Data extract:
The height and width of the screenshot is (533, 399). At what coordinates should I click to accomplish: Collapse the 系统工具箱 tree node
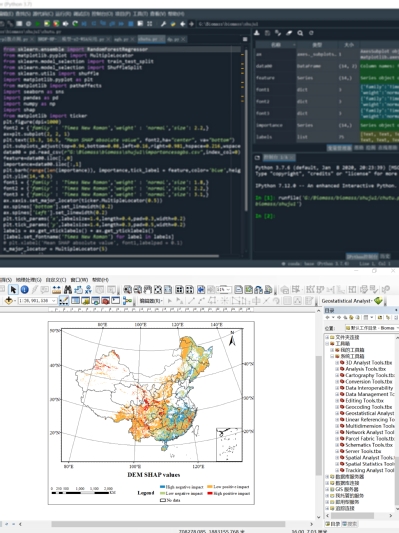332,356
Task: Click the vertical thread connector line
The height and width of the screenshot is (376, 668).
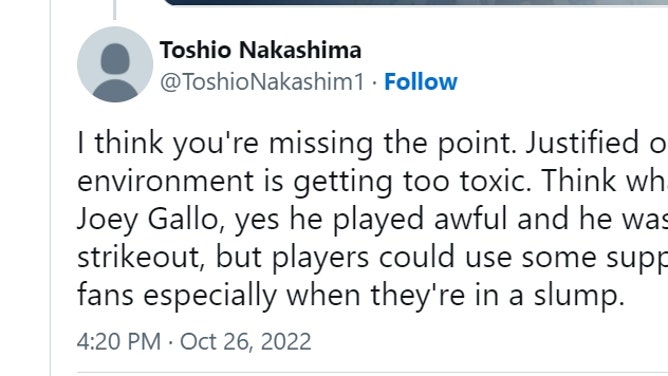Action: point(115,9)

The task: The output should be the material above, copied exactly, without its pictures.

Your response:
The height and width of the screenshot is (533, 399). At what coordinates should I click to accomplish: Collapse the 系统工具箱 tree node
332,356
Task: Click the vertical thread connector line
The height and width of the screenshot is (376, 668).
Action: point(115,9)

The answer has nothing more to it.